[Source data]
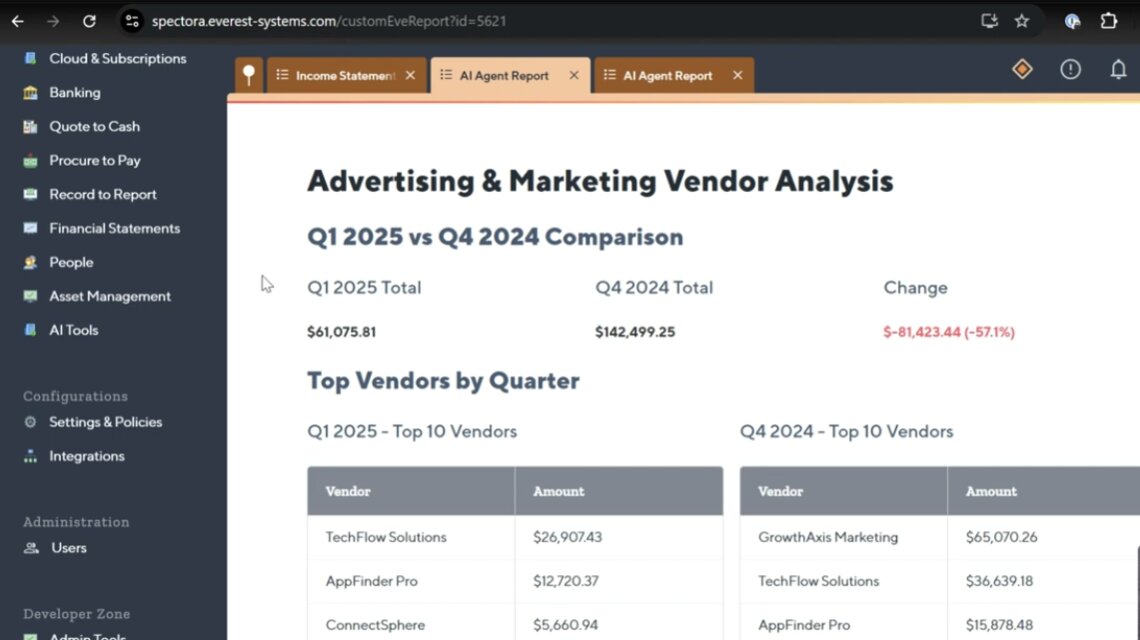Screen dimensions: 1140x640
Task: Open Users under Administration
Action: (69, 549)
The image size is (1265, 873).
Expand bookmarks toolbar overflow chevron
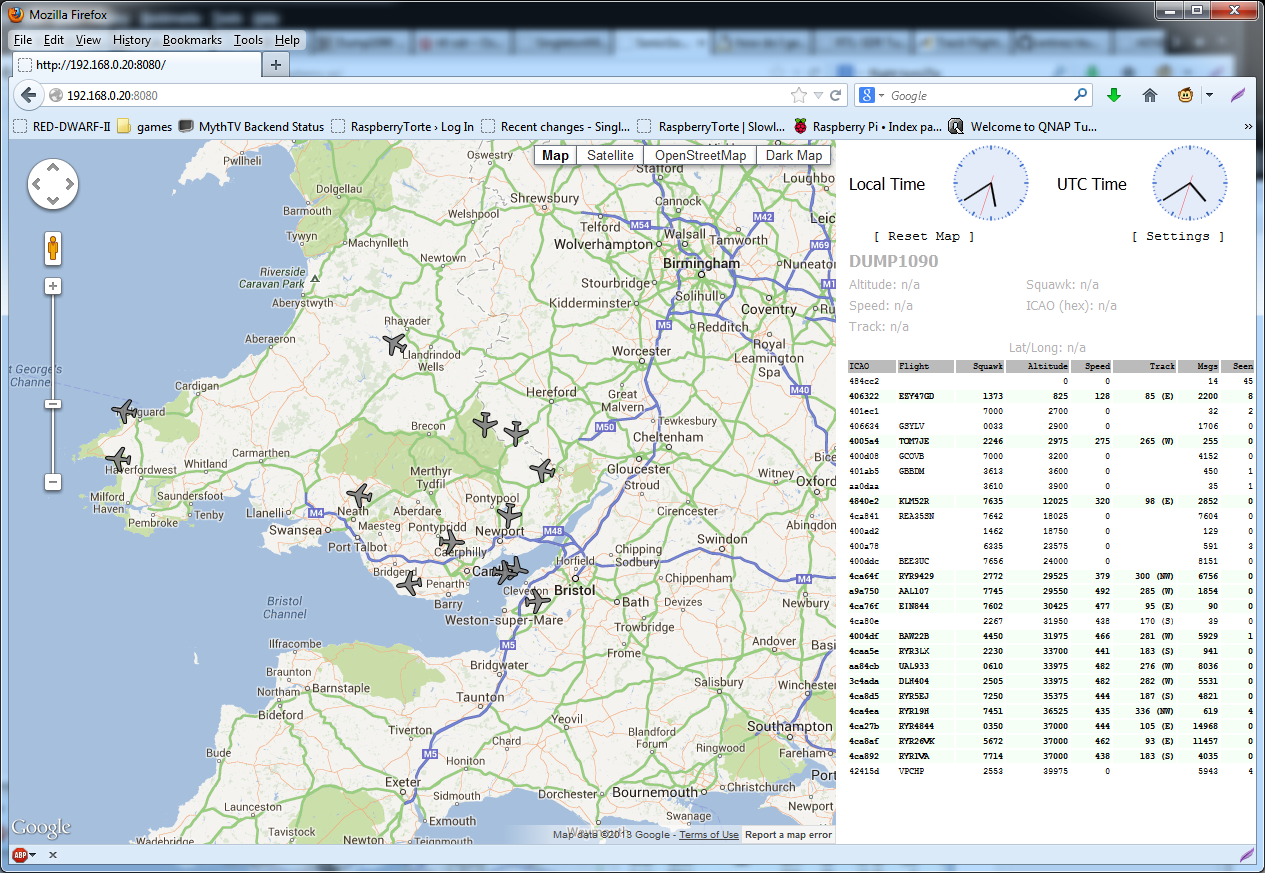pos(1247,127)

# Required action
Starting at the line that contains "The image size is (1265, 873).", write out every line through the end of the entries, both ends included, without any pictures.

# Output
The image size is (1265, 873).
Expand bookmarks toolbar overflow chevron
pos(1247,127)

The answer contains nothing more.